ASSIGNED TASK: Under this task are some entries; return every one of them exactly.

MATERIAL PROVIDED:
■ ■ ■ ■

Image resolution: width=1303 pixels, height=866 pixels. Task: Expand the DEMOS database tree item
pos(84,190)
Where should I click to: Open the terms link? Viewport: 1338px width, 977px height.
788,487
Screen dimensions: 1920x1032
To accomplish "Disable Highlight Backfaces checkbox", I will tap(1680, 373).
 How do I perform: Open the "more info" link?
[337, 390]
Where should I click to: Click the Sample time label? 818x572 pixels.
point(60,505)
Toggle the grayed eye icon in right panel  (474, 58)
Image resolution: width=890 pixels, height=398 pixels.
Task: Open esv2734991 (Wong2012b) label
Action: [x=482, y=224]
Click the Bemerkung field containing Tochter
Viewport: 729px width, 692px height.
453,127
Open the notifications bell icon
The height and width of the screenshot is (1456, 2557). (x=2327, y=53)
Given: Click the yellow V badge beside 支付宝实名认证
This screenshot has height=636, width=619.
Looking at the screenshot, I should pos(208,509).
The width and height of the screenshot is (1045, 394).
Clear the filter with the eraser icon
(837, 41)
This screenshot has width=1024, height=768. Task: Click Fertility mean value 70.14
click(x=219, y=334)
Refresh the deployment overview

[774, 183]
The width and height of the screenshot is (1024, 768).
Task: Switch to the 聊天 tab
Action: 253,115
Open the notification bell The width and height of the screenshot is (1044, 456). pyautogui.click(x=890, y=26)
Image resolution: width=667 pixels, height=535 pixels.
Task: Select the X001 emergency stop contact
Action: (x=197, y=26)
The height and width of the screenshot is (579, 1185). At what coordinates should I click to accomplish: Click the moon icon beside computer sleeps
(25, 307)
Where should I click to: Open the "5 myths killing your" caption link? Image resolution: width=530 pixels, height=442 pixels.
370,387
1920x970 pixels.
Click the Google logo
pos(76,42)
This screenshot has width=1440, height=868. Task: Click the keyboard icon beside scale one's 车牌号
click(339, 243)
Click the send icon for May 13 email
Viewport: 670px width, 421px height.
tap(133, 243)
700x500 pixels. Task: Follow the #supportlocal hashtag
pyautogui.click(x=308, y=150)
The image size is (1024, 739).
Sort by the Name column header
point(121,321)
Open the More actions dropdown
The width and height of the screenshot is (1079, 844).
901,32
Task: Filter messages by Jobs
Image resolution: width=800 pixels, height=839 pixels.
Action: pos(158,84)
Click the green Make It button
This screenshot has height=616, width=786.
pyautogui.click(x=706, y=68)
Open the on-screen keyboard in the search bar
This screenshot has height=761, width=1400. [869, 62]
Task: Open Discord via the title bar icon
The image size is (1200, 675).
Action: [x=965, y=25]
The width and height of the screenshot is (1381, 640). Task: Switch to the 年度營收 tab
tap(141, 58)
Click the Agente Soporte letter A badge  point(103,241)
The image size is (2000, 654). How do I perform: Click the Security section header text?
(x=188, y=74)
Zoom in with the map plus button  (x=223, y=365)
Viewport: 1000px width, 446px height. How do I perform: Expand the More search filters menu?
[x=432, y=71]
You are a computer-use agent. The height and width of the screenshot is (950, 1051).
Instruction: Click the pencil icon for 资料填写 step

■ ■ ■ ■

TASK RESULT:
Image resolution: width=1303 pixels, height=866 pixels. Task: Expand the DEMOS database tree item
pos(84,190)
Where should I click to: Open the terms link? Viewport: 1338px width, 977px height.
788,487
Screen dimensions: 1920x1032
To accomplish "Disable Highlight Backfaces checkbox", I will tap(1680, 373).
 How do I perform: Open the "more info" link?
[337, 390]
Where should I click to: Click the Sample time label? 818x572 pixels.
point(60,505)
Toggle the grayed eye icon in right panel  (474, 58)
Image resolution: width=890 pixels, height=398 pixels.
Task: Open esv2734991 (Wong2012b) label
Action: [x=482, y=224]
Click the Bemerkung field containing Tochter
Viewport: 729px width, 692px height.
453,127
Open the notifications bell icon
The height and width of the screenshot is (1456, 2557). (x=2327, y=53)
Given: Click the yellow V badge beside 支付宝实名认证
This screenshot has height=636, width=619.
Looking at the screenshot, I should pos(208,509).
The width and height of the screenshot is (1045, 394).
Clear the filter with the eraser icon
(837, 41)
This screenshot has width=1024, height=768. Task: Click Fertility mean value 70.14
click(x=219, y=334)
Refresh the deployment overview

[774, 183]
The width and height of the screenshot is (1024, 768).
Task: Switch to the 聊天 tab
Action: 253,115
Open the notification bell The width and height of the screenshot is (1044, 456). pyautogui.click(x=890, y=26)
Image resolution: width=667 pixels, height=535 pixels.
Task: Select the X001 emergency stop contact
Action: (x=197, y=26)
The height and width of the screenshot is (579, 1185). At what coordinates should I click to accomplish: Click the moon icon beside computer sleeps
(25, 307)
Where should I click to: Open the "5 myths killing your" caption link? Image resolution: width=530 pixels, height=442 pixels.
370,387
1920x970 pixels.
Click the Google logo
pos(76,42)
This screenshot has width=1440, height=868. Task: Click the keyboard icon beside scale one's 车牌号
click(339, 243)
Click the send icon for May 13 email
Viewport: 670px width, 421px height.
tap(133, 243)
700x500 pixels. Task: Follow the #supportlocal hashtag
pyautogui.click(x=308, y=150)
The image size is (1024, 739).
Sort by the Name column header
point(121,321)
Open the More actions dropdown
The width and height of the screenshot is (1079, 844).
901,32
Task: Filter messages by Jobs
Image resolution: width=800 pixels, height=839 pixels.
Action: pos(158,84)
Click the green Make It button
This screenshot has height=616, width=786.
pyautogui.click(x=706, y=68)
Open the on-screen keyboard in the search bar
This screenshot has height=761, width=1400. [869, 62]
Task: Open Discord via the title bar icon
The image size is (1200, 675).
Action: [x=965, y=25]
The width and height of the screenshot is (1381, 640). Task: Switch to the 年度營收 tab
tap(141, 58)
Click the Agente Soporte letter A badge  point(103,241)
The image size is (2000, 654). How do I perform: Click the Security section header text?
(x=188, y=74)
Zoom in with the map plus button  (x=223, y=365)
Viewport: 1000px width, 446px height. How do I perform: Expand the More search filters menu?
[x=432, y=71]
You are a computer-use agent. The height and width of the screenshot is (950, 1051).
Instruction: Click the pencil icon for 资料填写 step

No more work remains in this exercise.